For me, this is key. I tend to become impatient and want to move on, but hard experience has been my teacher, educated my thumb, and I know I must not move on to quickly.
Man made or natural, in the final analysis, will not make a difference (but I really prefer natural).
Posted: Thu Nov 24, 2011 7:56 am
The majority of what I *think* I know of honing was simply paying attention to Glen. Every time I thought I "got" it about bevel, bevel, bevel. I found I had more to learn.
The other place I'm finally starting to pay enough attention to is the edge at the 8k level. If its not a good shave there, its not ever gonna be a good shave.
Posted: Tue Jan 03, 2012 5:54 am
When January 1st rolled back around, it was time to dust off the hones and get all of the straight razors sharpened again, as scheduled. I've found that with proper interim stropping, in rotation, I can get about 4 months worth of great SR shaves from each razor. It's a good feeling to be able to look forward to a buttery smooth shave from these razors.
interim stropping - especially if you don't hone
Posted: Sun Mar 11, 2012 3:52 pm
The source is controversial, but there's a pretty effective method for extending the times between trips to the stones.

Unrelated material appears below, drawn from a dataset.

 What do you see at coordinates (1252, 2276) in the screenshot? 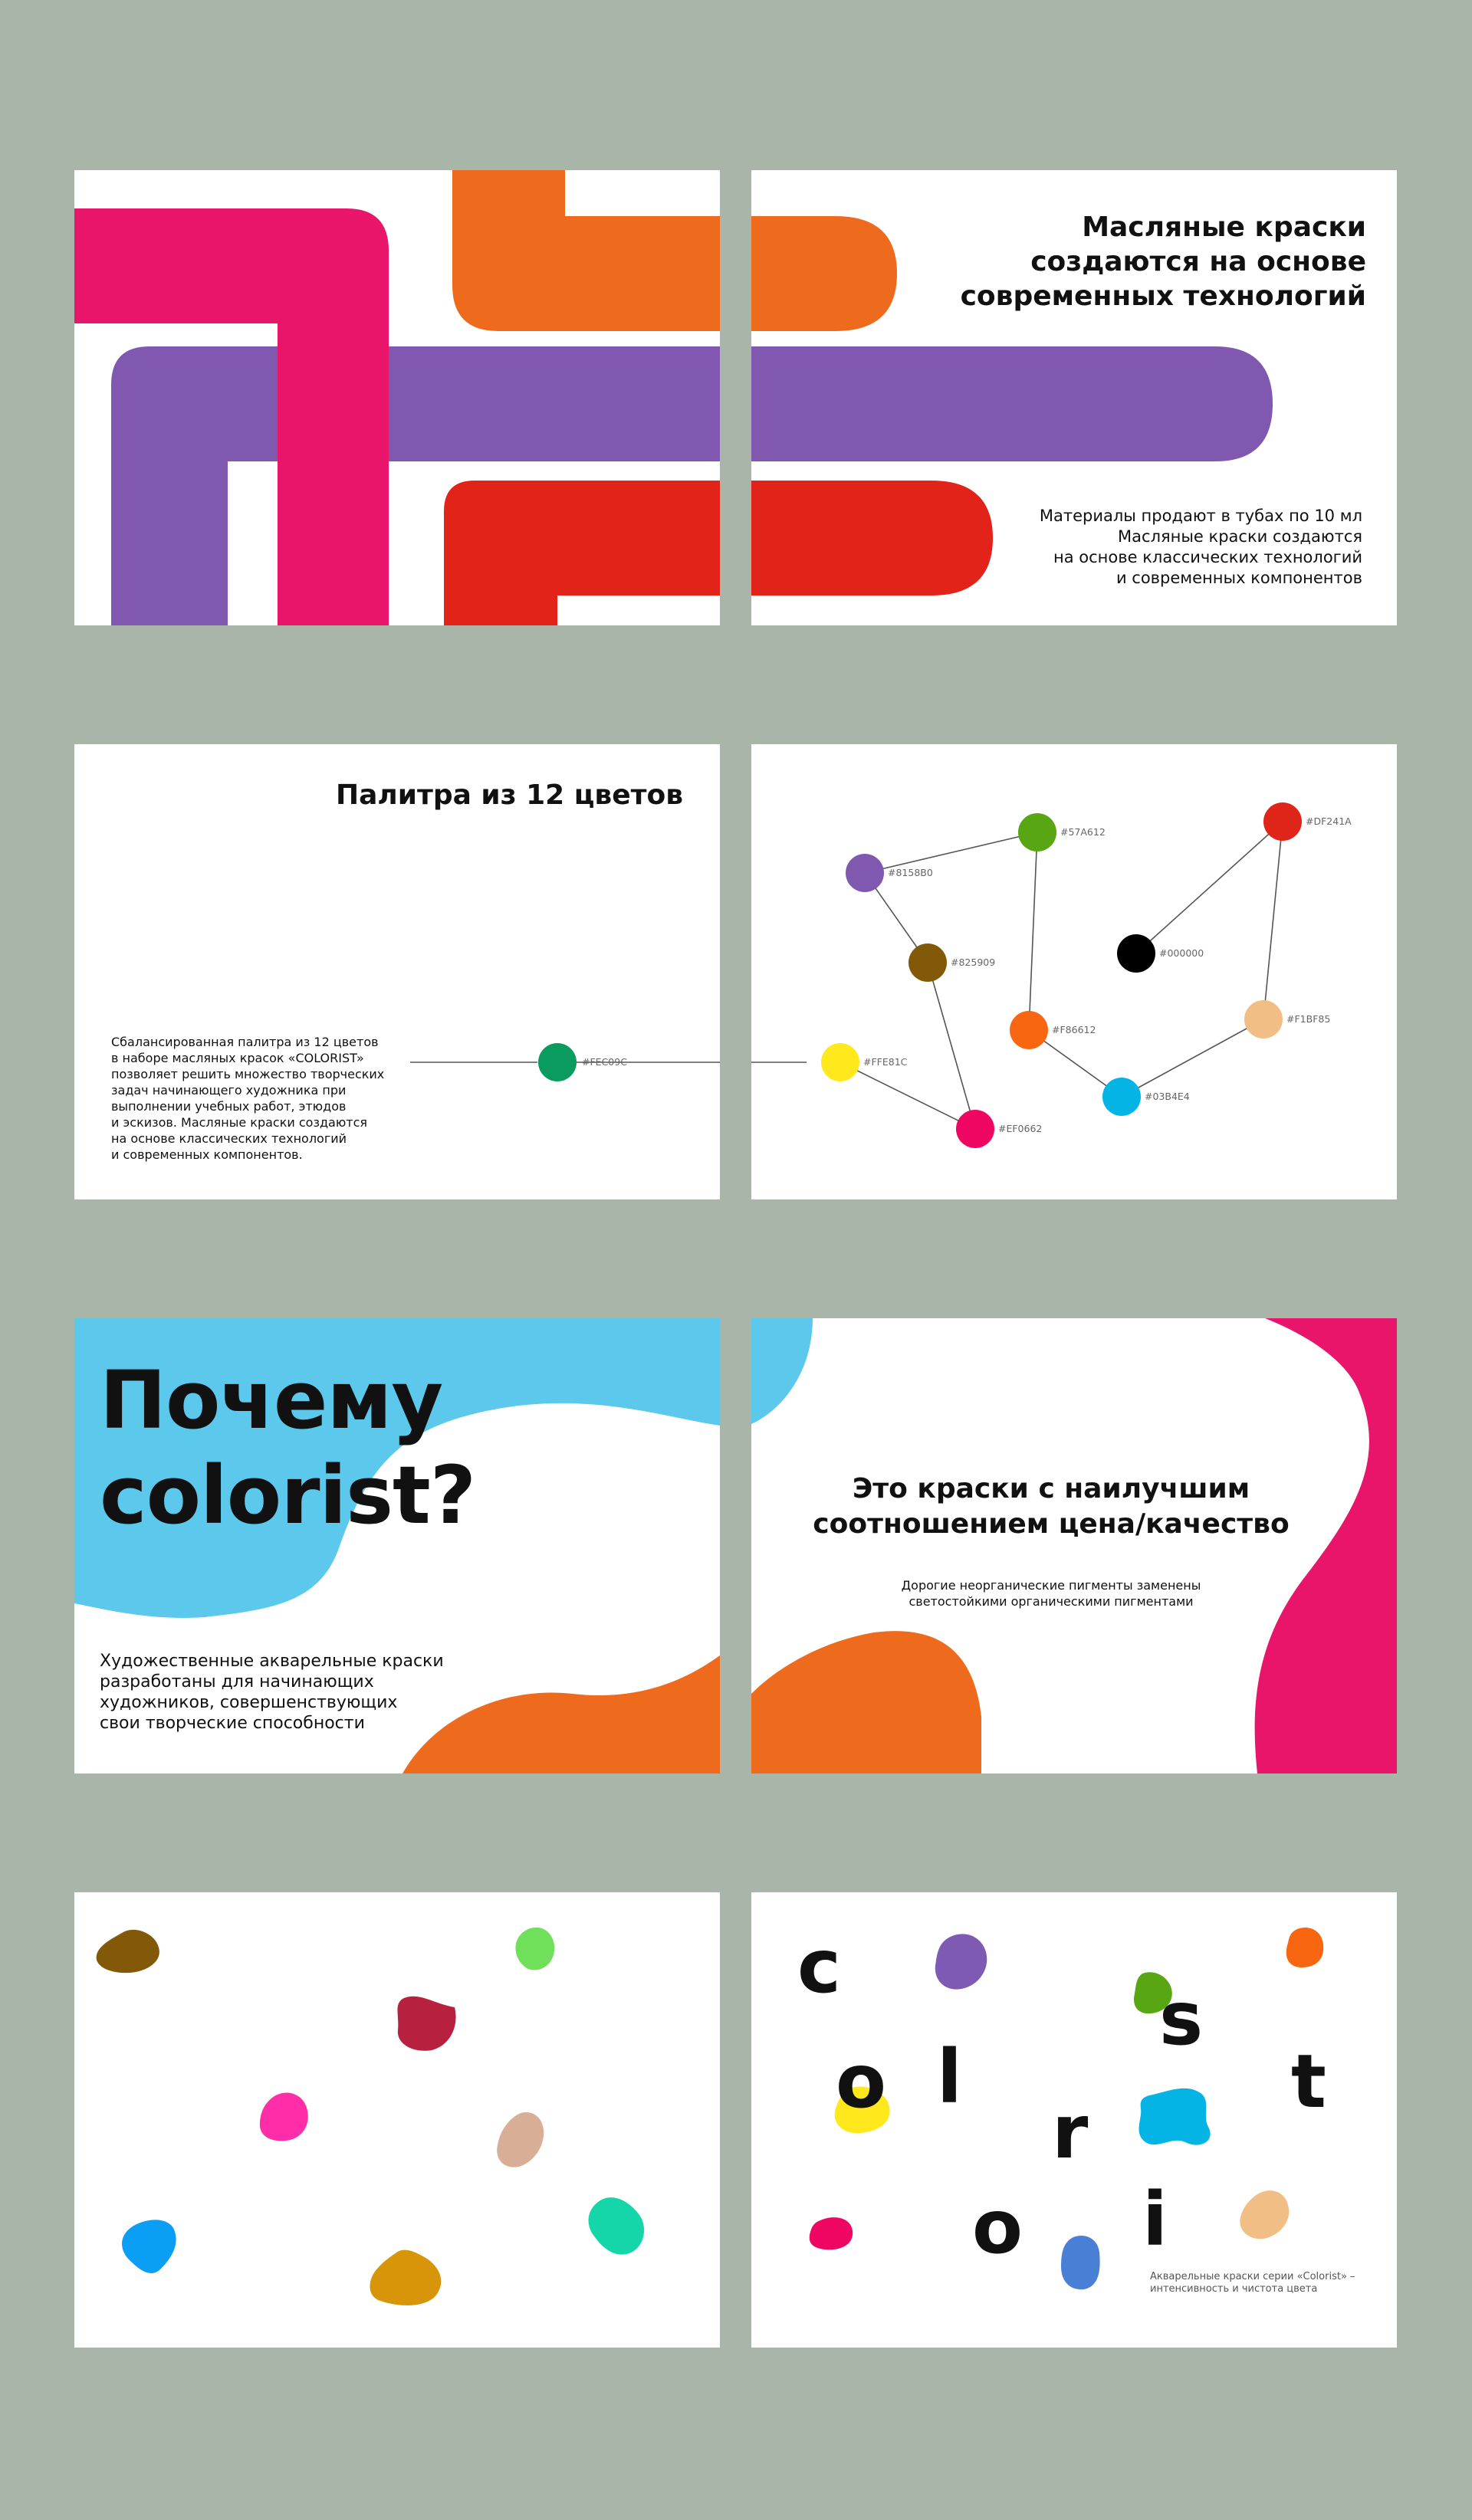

Its the familiar - 'strop on newsprint/phonebook pages'. That's nothing new. What I tried that made a difference was using a hard, flat, smooth surface to back the newsprint. All stropping on linen, leather, pasted or not, imparts a convex surface to the bevel & edge. The hard flat backing does not. An ideal backer is a hone. I use a c12k, but any hone. A pc of plate glass, polished marble floor tile, etc. will work fine. One new user had none of these and used the edge of a door. He had the 'beard of steel' which devoured edges. He could either learn honing and hone every week, or use the stropping on paper to conserve the wear on the steel. He's learning w/ the Norton 4/8k now, and has little success on the c12k. For added keenness, its the newsprint stropping. I've tried it on 7 blades. If you're good enough on the stones, it won't buy you anything. Its when its not quite there that the method helps, or when your skills are still developing, as mine are.
'hope someone else finds this helpful.
Posted: Thu Apr 12, 2012 2:53 am
I will try your method, as I'm a beginner in shaving, stropping, honing. To complicate the method further: as I am from a different country, our newspaper and ink are different from, for ex, the packaging newspaper I get from the US, so...another variable.

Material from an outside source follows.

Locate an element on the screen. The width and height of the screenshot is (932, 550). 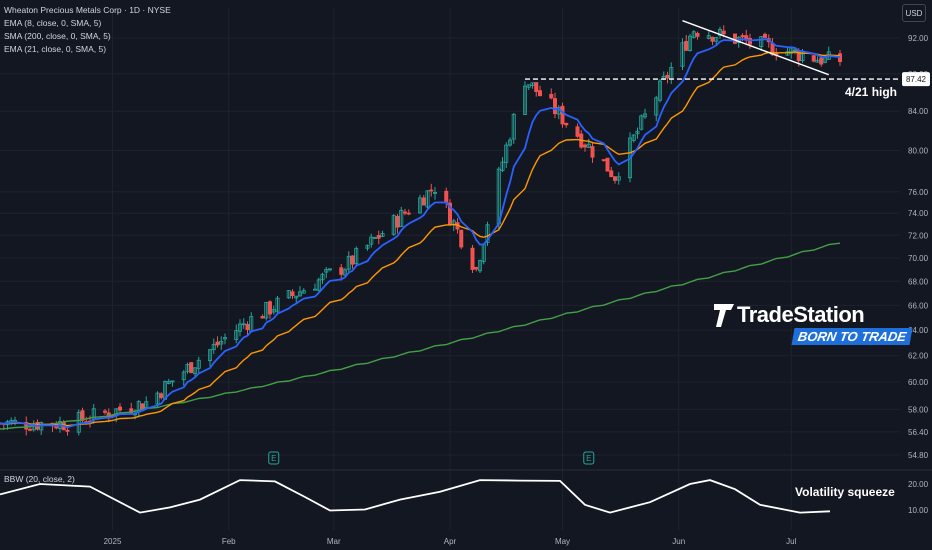
time-tick-label: Mar is located at coordinates (334, 542).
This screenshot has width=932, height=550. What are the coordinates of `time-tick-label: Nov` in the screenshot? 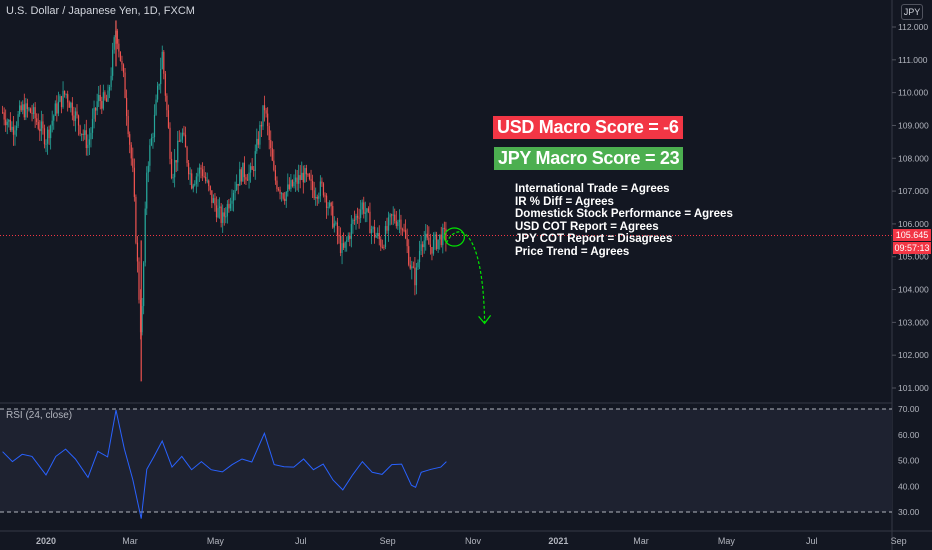 It's located at (474, 541).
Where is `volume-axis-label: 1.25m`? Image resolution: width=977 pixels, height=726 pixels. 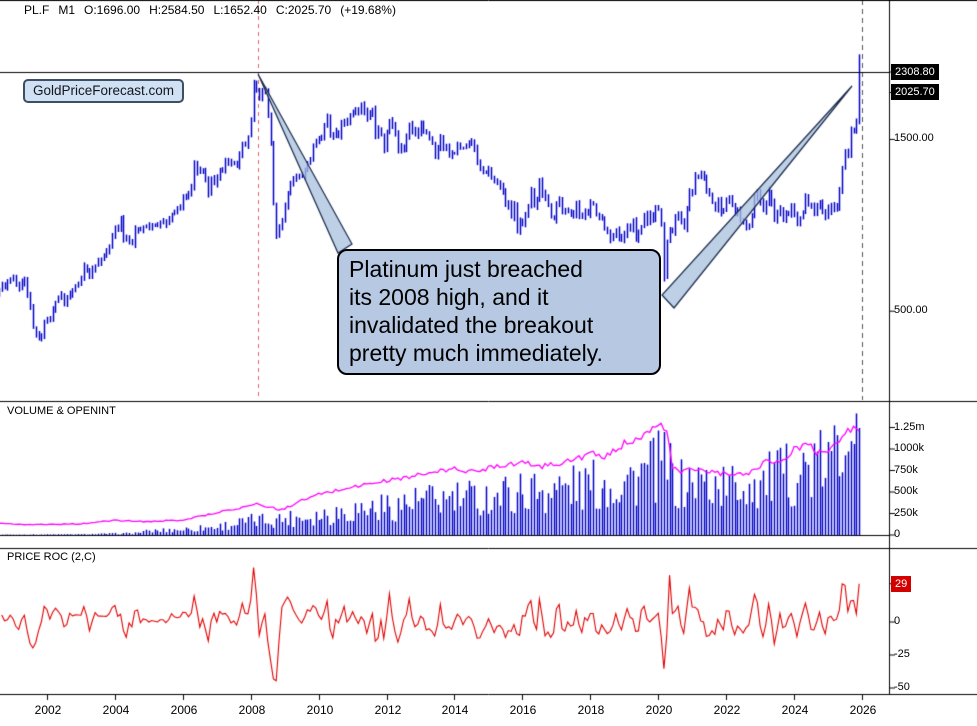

Posted: Thu Sep 06, 2012 8:18 pm
My 7 razors were last on the full set of hones on January 1st. They were freshened (drop back 3, per Chris Moss and Glen-gssixgun) around May 1. Now a few of the razors are telling me it's time for another freshening. If that works for me, then I'll be on track for an annual full trip over the hones again on January 1. Hopefully no one will think I'm wearing out my razors too fast.
Posted: Fri Sep 14, 2012 5:18 am
Yesterday evening I was able to find the time to refresh the edges on all 7 SRs, and hopefully will cruise all the way to January 1 now without any maintenance other than pre shave stropping.